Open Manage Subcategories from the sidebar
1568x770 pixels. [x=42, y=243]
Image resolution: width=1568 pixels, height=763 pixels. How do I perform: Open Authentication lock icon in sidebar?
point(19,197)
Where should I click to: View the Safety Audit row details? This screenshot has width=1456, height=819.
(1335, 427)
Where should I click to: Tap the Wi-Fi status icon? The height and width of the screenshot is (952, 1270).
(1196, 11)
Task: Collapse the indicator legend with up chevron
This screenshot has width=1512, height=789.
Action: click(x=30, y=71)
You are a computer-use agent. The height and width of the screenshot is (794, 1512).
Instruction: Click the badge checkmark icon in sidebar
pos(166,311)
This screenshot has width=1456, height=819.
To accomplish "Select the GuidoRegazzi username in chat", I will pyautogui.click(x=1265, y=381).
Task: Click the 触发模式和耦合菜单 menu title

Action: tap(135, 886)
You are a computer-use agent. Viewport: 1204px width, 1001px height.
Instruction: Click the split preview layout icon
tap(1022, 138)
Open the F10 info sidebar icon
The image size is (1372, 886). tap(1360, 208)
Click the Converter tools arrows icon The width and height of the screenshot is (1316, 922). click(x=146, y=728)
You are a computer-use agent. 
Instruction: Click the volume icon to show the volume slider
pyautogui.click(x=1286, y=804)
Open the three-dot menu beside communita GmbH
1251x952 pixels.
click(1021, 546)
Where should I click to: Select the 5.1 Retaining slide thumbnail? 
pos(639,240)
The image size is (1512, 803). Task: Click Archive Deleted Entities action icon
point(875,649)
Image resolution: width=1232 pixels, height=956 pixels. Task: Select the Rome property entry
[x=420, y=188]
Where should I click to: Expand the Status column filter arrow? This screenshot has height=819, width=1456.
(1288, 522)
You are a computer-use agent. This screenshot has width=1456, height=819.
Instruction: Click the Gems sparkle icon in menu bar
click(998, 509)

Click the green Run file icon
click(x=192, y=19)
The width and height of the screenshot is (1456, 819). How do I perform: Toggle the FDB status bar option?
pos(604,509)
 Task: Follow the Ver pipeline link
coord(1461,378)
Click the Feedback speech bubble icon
━━━━━━━━━━━━━━━━
_REQUIRED WORK_. All of the material, start to finish, should be retyped exactly.

_OUTPUT OF THE TASK_.
Open Manage Subcategories from the sidebar
1568x770 pixels. [x=42, y=243]
Image resolution: width=1568 pixels, height=763 pixels. How do I perform: Open Authentication lock icon in sidebar?
point(19,197)
Where should I click to: View the Safety Audit row details? This screenshot has width=1456, height=819.
(1335, 427)
Where should I click to: Tap the Wi-Fi status icon? The height and width of the screenshot is (952, 1270).
(1196, 11)
Task: Collapse the indicator legend with up chevron
This screenshot has width=1512, height=789.
Action: click(x=30, y=71)
You are a computer-use agent. The height and width of the screenshot is (794, 1512).
Instruction: Click the badge checkmark icon in sidebar
pos(166,311)
This screenshot has width=1456, height=819.
To accomplish "Select the GuidoRegazzi username in chat", I will pyautogui.click(x=1265, y=381).
Task: Click the 触发模式和耦合菜单 menu title

Action: tap(135, 886)
You are a computer-use agent. Viewport: 1204px width, 1001px height.
Instruction: Click the split preview layout icon
tap(1022, 138)
Open the F10 info sidebar icon
The image size is (1372, 886). tap(1360, 208)
Click the Converter tools arrows icon The width and height of the screenshot is (1316, 922). click(x=146, y=728)
You are a computer-use agent. 
Instruction: Click the volume icon to show the volume slider
pyautogui.click(x=1286, y=804)
Open the three-dot menu beside communita GmbH
1251x952 pixels.
click(1021, 546)
Where should I click to: Select the 5.1 Retaining slide thumbnail? 
pos(639,240)
The image size is (1512, 803). Task: Click Archive Deleted Entities action icon
point(875,649)
Image resolution: width=1232 pixels, height=956 pixels. Task: Select the Rome property entry
[x=420, y=188]
Where should I click to: Expand the Status column filter arrow? This screenshot has height=819, width=1456.
(1288, 522)
You are a computer-use agent. This screenshot has width=1456, height=819.
Instruction: Click the Gems sparkle icon in menu bar
click(998, 509)

Click the green Run file icon
click(x=192, y=19)
The width and height of the screenshot is (1456, 819). How do I perform: Toggle the FDB status bar option?
pos(604,509)
 Task: Follow the Ver pipeline link
coord(1461,378)
Click the Feedback speech bubble icon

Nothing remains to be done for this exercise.